#### PROMPT
Please rewrite the listing below with every "At what coordinates should I click to accomplish" replaced by "Where should I click to", leaving everything else unchanged.

#### DATA
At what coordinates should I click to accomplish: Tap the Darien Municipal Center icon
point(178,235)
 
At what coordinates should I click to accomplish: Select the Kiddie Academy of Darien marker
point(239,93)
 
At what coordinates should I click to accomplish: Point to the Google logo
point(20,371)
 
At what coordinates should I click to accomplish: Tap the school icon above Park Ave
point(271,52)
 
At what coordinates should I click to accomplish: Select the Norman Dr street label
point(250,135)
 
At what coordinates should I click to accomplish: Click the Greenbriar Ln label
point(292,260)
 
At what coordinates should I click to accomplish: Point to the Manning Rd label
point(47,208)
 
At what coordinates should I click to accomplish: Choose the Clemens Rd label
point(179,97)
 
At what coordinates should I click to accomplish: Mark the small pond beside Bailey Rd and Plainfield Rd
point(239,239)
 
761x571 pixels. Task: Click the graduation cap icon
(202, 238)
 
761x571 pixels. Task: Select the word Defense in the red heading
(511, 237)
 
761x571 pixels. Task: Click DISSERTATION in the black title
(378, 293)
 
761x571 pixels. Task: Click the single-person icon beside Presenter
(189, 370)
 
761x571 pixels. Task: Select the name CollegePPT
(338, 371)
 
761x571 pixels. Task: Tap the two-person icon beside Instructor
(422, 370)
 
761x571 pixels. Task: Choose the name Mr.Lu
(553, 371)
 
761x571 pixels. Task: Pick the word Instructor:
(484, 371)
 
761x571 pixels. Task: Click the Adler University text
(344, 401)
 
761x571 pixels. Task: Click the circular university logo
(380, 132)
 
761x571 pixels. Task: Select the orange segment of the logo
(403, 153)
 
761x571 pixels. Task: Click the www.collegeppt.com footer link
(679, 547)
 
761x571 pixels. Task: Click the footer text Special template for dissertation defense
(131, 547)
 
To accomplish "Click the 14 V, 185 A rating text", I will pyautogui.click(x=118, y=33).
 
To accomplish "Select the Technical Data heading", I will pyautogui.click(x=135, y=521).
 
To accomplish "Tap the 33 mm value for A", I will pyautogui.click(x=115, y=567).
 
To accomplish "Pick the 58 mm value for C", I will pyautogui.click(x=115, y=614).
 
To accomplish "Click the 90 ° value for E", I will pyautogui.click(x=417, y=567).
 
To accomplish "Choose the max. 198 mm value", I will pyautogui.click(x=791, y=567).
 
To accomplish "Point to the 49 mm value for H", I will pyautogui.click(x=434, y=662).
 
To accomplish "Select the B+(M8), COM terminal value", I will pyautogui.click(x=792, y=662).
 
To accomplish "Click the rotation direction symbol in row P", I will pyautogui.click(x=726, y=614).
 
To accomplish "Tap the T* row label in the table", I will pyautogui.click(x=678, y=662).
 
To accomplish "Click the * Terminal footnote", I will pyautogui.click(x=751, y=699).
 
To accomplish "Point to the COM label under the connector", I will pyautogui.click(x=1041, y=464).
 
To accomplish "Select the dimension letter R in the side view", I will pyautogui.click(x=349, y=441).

#### TASK RESULT
Where should I click to: Tap the Darien Municipal Center icon
point(178,235)
 
Where should I click to: Select the Kiddie Academy of Darien marker
point(239,93)
 
Where should I click to: Point to the Google logo
point(20,371)
 
Where should I click to: Tap the school icon above Park Ave
point(271,52)
 
Where should I click to: Select the Norman Dr street label
point(250,135)
 
Where should I click to: Click the Greenbriar Ln label
point(292,260)
 
Where should I click to: Point to the Manning Rd label
point(47,208)
 
Where should I click to: Choose the Clemens Rd label
point(179,97)
 
Where should I click to: Mark the small pond beside Bailey Rd and Plainfield Rd
point(239,239)
 
761x571 pixels. Task: Click the graduation cap icon
(202, 238)
 
761x571 pixels. Task: Select the word Defense in the red heading
(511, 237)
 
761x571 pixels. Task: Click DISSERTATION in the black title
(378, 293)
 
761x571 pixels. Task: Click the single-person icon beside Presenter
(189, 370)
 
761x571 pixels. Task: Select the name CollegePPT
(338, 371)
 
761x571 pixels. Task: Tap the two-person icon beside Instructor
(422, 370)
 
761x571 pixels. Task: Choose the name Mr.Lu
(553, 371)
 
761x571 pixels. Task: Pick the word Instructor:
(484, 371)
 
761x571 pixels. Task: Click the Adler University text
(344, 401)
 
761x571 pixels. Task: Click the circular university logo
(380, 132)
 
761x571 pixels. Task: Select the orange segment of the logo
(403, 153)
 
761x571 pixels. Task: Click the www.collegeppt.com footer link
(679, 547)
 
761x571 pixels. Task: Click the footer text Special template for dissertation defense
(131, 547)
 
To accomplish "Click the 14 V, 185 A rating text", I will pyautogui.click(x=118, y=33).
 
To accomplish "Select the Technical Data heading", I will pyautogui.click(x=135, y=521).
 
To accomplish "Tap the 33 mm value for A", I will pyautogui.click(x=115, y=567).
 
To accomplish "Pick the 58 mm value for C", I will pyautogui.click(x=115, y=614).
 
To accomplish "Click the 90 ° value for E", I will pyautogui.click(x=417, y=567).
 
To accomplish "Choose the max. 198 mm value", I will pyautogui.click(x=791, y=567).
 
To accomplish "Point to the 49 mm value for H", I will pyautogui.click(x=434, y=662).
 
To accomplish "Select the B+(M8), COM terminal value", I will pyautogui.click(x=792, y=662).
 
To accomplish "Click the rotation direction symbol in row P", I will pyautogui.click(x=726, y=614).
 
To accomplish "Tap the T* row label in the table", I will pyautogui.click(x=678, y=662).
 
To accomplish "Click the * Terminal footnote", I will pyautogui.click(x=751, y=699).
 
To accomplish "Point to the COM label under the connector", I will pyautogui.click(x=1041, y=464).
 
To accomplish "Select the dimension letter R in the side view", I will pyautogui.click(x=349, y=441).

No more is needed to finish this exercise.